EXTRACTED RECORDS:
**********

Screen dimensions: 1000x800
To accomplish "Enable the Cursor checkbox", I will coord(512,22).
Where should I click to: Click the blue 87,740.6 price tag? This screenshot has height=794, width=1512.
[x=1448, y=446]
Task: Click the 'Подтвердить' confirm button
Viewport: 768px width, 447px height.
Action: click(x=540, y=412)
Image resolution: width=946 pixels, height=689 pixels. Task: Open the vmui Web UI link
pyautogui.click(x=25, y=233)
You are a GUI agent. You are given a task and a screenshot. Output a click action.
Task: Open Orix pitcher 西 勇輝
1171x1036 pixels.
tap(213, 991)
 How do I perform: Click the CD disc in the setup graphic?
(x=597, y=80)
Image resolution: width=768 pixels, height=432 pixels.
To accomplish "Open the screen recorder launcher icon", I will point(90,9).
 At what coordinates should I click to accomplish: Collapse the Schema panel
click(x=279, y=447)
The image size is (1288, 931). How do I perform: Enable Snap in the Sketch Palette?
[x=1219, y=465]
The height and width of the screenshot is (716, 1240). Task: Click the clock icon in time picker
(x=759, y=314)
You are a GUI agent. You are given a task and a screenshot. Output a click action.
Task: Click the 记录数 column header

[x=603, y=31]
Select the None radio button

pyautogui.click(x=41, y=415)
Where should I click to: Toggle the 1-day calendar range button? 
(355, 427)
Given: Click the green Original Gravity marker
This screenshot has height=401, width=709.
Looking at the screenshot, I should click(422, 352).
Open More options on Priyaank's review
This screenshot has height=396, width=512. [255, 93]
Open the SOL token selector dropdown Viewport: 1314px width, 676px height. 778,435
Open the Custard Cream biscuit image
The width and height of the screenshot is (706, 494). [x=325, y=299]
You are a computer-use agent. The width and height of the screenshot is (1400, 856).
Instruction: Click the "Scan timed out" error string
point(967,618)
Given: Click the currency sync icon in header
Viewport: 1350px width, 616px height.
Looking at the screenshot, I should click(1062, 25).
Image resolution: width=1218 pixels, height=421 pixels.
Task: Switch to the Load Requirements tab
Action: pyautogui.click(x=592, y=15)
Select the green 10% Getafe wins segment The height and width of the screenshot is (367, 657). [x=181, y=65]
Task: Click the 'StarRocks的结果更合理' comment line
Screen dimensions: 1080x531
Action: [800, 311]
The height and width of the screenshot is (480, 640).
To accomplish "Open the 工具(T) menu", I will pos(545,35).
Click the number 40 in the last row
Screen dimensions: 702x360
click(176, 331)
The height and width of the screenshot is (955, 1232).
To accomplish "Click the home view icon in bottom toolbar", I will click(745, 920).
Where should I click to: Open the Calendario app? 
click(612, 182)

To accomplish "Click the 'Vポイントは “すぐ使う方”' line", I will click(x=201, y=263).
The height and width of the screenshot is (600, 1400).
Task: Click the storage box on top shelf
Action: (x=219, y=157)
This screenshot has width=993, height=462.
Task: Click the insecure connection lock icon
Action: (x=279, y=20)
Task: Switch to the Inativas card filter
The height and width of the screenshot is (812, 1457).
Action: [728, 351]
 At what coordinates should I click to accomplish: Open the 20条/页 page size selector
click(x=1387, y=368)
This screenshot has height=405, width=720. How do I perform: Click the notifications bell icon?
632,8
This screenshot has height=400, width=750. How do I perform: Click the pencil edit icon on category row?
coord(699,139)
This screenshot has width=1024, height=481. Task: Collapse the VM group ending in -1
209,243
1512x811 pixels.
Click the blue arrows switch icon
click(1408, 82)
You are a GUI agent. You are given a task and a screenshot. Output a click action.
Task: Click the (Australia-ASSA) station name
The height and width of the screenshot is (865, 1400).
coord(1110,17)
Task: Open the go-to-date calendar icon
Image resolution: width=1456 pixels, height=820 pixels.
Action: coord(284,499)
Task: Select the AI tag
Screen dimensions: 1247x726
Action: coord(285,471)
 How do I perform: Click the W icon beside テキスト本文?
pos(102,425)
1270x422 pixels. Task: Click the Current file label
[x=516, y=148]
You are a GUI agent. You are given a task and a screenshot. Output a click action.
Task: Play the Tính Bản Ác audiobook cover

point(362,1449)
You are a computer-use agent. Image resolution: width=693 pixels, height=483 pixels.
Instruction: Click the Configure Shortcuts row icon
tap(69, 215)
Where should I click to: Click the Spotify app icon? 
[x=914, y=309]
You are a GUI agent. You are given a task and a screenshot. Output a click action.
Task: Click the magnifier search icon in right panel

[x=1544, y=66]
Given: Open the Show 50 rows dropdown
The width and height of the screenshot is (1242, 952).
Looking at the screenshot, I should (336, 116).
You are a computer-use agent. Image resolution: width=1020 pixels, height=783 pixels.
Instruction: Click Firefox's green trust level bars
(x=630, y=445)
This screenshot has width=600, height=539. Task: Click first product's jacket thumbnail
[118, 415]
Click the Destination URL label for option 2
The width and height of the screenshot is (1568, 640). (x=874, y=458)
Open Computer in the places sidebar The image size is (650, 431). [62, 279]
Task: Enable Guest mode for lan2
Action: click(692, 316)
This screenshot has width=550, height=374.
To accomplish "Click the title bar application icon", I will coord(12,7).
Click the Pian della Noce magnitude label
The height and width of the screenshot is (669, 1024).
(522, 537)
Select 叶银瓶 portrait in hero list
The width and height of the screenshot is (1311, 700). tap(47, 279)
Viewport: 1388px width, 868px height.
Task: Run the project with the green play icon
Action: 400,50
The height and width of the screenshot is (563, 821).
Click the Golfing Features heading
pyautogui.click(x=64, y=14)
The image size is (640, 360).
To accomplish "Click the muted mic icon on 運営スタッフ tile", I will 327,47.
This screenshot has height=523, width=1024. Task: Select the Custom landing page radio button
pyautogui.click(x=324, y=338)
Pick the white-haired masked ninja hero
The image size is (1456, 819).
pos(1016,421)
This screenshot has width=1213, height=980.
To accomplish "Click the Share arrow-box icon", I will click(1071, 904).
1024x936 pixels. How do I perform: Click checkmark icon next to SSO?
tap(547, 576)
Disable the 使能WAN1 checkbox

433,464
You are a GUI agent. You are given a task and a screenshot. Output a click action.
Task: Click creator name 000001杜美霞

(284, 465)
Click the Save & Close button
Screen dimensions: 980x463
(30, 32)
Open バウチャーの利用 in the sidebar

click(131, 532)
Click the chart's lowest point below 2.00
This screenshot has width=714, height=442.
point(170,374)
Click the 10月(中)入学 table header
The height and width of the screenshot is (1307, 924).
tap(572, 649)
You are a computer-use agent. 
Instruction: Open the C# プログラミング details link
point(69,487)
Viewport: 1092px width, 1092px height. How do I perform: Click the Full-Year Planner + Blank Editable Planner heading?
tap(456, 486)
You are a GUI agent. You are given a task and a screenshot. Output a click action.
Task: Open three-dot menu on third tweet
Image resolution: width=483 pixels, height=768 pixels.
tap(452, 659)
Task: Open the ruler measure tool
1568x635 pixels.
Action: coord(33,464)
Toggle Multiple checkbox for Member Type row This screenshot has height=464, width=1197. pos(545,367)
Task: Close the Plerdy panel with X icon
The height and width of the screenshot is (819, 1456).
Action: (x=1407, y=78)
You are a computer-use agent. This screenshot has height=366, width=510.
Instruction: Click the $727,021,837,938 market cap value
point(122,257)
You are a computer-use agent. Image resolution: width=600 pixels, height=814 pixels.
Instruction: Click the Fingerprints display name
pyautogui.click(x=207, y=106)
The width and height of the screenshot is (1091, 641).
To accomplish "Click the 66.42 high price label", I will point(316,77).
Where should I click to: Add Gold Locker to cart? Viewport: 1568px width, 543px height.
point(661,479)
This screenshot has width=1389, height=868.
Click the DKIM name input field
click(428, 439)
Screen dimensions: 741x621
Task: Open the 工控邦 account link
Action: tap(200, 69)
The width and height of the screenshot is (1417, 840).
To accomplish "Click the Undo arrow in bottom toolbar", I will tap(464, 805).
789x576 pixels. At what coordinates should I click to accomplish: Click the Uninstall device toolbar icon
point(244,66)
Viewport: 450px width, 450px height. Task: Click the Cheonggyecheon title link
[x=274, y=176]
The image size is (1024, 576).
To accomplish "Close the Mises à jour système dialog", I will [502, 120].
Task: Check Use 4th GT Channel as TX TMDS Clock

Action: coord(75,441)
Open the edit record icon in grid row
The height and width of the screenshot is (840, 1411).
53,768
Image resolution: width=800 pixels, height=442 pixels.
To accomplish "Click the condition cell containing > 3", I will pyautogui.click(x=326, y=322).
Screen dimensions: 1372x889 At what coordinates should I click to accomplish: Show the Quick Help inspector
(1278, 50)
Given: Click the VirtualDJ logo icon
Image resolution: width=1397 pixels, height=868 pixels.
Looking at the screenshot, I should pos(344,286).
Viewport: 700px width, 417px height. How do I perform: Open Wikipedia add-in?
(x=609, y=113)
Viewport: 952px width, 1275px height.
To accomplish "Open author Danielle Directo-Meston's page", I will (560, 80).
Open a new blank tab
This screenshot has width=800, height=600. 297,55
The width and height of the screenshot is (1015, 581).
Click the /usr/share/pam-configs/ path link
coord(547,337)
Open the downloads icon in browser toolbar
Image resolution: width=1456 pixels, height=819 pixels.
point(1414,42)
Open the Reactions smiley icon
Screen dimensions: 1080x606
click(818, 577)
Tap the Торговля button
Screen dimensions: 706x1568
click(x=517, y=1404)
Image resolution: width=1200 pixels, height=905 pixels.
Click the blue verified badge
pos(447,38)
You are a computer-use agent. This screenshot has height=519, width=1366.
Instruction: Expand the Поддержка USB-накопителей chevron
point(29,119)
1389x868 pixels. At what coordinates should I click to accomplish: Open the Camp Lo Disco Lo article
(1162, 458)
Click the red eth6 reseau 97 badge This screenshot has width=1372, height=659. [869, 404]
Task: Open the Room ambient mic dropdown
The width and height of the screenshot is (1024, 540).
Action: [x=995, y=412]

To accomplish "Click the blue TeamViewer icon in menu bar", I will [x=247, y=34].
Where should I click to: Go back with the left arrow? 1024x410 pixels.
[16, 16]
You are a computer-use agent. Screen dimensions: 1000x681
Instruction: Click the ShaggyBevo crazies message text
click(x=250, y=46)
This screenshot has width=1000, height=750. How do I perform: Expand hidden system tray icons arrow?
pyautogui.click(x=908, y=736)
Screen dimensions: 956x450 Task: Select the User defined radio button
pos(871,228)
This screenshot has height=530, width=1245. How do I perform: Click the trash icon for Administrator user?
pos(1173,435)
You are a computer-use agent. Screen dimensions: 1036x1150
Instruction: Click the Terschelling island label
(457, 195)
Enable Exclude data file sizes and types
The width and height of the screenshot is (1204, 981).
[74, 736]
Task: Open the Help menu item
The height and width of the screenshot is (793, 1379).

**********

Pick out every line of the records above that contains the string "point" and copy each one out in full. Letter case matters.

To accomplish "Open the screen recorder launcher icon", I will point(90,9).
point(967,618)
point(362,1449)
Click the chart's lowest point below 2.00
point(170,374)
point(69,487)
point(122,257)
To accomplish "Click the 66.42 high price label", I will point(316,77).
point(661,479)
point(244,66)
point(1414,42)
point(29,119)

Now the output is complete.